Passage

How does BiocParallel export variables to threads?
1
1
Entering edit mode
@gabrielhoffman-8391
Last seen 20 days ago
United States

I would like to run analysis in parallel using bplapply in the BiocParallel package. I define a function f that I want to run on each chunk of the data. When I run the analysis in serial, it works fine. But when I run in parallel, bplapply fails because it can't find the function since it isn't exported to the threads. If f were defined in some package I could just specify myPackage::f. I could just paste the definition of f directly into the function evaluated by bplapply, but this example is much simpler than my real issue.

In foreach the .export explicitly exports variables to the threads. But I can't figure this out for bplapply.

Here is a simple example of the problem:

library(BiocParallel)

# custom function
f = function(x){
    x * 10
}

# run in serial
# works fine
param = SerialParam()
res1 = bplapply( 1:10, function(i){
   f(i)
    }, BPPARAM=param)

# run in parallel
# fails because f is not exported to threads
param = SnowParam(2)
res1 = bplapply( 1:10, function(i){
   f(i)
    }, BPPARAM=param)
Error: BiocParallel errors
  element index: 1, 2, 3, 4, 5, 6, ...
  first error: could not find function "f"

Session Info

 sessionInfo()
R version 4.0.1 (2020-06-06)
Platform: x86_64-apple-darwin19.5.0 (64-bit)
Running under: macOS Catalina 10.15.5

Matrix products: default
BLAS:   /System/Library/Frameworks/Accelerate.framework/Versions/A/Frameworks/vecLib.framework/Versions/A/libBLAS.dylib
LAPACK: /System/Library/Frameworks/Accelerate.framework/Versions/A/Frameworks/vecLib.framework/Versions/A/libLAPACK.dylib

locale:
[1] en_US.UTF-8/en_US.UTF-8/en_US.UTF-8/C/en_US.UTF-8/en_US.UTF-8

attached base packages:
[1] stats     graphics  grDevices utils     datasets  methods   base

other attached packages:
[1] BiocParallel_1.22.0

loaded via a namespace (and not attached):
[1] compiler_4.0.1 snow_0.4-3     parallel_4.0.1

but give same error on

R version 3.6.0 (2019-04-26)
Platform: x86_64-pc-linux-gnu (64-bit)
Running under: CentOS Linux 7 (Core)

List of tasks
1. From the BiocParallel post, copy out the stretch from "In foreach the" through "library(BiocParallel)".
2. In the BiocParallel post, what does the writer name as the way foreach explicitly exports variables to the threads?

Records supplied
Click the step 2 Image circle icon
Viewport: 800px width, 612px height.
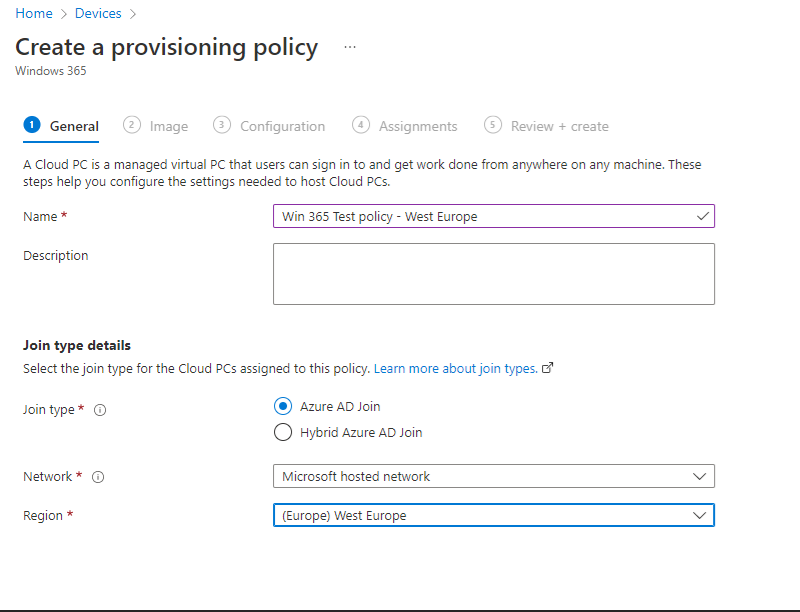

---

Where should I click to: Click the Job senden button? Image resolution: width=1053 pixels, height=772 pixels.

Task answers
1.
In foreach the .export explicitly exports variables to the threads. But I can't figure this out for bplapply.

Here is a simple example of the problem:

library(BiocParallel)

2. .export